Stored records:
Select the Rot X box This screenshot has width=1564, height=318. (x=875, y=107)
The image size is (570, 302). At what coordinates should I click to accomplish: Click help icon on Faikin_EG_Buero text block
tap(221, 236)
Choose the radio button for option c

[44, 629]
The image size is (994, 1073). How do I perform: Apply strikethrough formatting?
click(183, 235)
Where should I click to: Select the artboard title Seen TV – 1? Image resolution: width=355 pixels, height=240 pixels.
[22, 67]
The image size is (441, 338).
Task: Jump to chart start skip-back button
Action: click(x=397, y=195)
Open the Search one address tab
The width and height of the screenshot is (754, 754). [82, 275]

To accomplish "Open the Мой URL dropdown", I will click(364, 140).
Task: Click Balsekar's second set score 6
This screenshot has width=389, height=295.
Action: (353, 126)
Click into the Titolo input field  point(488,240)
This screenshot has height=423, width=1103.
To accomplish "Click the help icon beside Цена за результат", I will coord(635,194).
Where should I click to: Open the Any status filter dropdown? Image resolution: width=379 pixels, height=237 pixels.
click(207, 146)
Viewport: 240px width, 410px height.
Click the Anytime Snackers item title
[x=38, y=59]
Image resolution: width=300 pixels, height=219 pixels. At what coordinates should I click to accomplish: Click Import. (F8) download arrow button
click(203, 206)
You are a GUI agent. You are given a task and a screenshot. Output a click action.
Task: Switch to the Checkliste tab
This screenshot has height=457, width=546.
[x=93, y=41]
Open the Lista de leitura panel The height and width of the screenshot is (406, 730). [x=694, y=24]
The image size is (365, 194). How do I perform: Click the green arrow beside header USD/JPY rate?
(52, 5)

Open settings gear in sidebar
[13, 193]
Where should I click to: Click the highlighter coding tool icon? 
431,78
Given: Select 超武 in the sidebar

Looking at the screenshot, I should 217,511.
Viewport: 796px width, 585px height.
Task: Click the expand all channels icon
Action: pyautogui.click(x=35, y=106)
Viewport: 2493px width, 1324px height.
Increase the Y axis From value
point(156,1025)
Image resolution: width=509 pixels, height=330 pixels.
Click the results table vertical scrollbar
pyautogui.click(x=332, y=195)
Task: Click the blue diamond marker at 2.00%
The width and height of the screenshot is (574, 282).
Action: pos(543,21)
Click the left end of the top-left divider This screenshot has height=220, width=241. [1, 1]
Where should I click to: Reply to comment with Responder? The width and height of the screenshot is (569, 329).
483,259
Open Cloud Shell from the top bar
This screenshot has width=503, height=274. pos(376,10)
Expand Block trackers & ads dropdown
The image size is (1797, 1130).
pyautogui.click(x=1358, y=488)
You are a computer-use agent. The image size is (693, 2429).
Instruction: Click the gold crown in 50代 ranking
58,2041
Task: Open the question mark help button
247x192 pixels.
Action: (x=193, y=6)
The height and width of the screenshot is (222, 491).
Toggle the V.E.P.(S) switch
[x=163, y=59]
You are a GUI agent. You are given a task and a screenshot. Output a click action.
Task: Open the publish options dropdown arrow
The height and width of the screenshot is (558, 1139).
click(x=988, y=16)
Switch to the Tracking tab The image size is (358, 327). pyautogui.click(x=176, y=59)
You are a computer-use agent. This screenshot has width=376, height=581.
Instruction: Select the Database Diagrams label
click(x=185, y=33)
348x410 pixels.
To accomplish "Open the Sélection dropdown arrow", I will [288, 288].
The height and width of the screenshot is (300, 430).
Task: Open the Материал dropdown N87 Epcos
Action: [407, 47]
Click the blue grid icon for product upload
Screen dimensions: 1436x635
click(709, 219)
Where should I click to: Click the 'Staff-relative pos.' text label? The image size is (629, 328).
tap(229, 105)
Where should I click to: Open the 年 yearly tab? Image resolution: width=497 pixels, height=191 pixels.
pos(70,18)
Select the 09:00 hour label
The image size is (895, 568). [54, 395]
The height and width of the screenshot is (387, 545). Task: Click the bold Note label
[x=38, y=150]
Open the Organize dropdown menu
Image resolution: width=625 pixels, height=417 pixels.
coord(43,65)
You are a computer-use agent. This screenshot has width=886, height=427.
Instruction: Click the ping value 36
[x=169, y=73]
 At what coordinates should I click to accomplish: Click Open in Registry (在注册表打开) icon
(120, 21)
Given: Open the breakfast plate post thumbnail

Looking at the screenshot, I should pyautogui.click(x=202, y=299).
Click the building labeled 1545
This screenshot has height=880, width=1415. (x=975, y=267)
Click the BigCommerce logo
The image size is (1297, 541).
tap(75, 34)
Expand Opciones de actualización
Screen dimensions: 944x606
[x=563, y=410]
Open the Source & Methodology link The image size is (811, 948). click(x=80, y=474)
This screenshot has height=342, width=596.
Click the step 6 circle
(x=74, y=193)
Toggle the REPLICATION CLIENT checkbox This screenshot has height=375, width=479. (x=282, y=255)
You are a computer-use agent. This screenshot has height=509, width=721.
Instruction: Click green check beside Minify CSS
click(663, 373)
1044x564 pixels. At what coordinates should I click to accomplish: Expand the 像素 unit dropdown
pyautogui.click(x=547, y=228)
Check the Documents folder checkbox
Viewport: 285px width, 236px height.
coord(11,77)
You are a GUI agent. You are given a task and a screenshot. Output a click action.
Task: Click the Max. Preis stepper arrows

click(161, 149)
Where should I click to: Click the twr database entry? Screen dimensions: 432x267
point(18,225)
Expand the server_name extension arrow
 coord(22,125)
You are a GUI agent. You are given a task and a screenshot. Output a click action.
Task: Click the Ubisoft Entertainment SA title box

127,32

* Try it: Reproduce every line from the preceding data in which the word "blue" can be found.

* Answer space:
Task: Click the blue diamond marker at 2.00%
Click the blue grid icon for product upload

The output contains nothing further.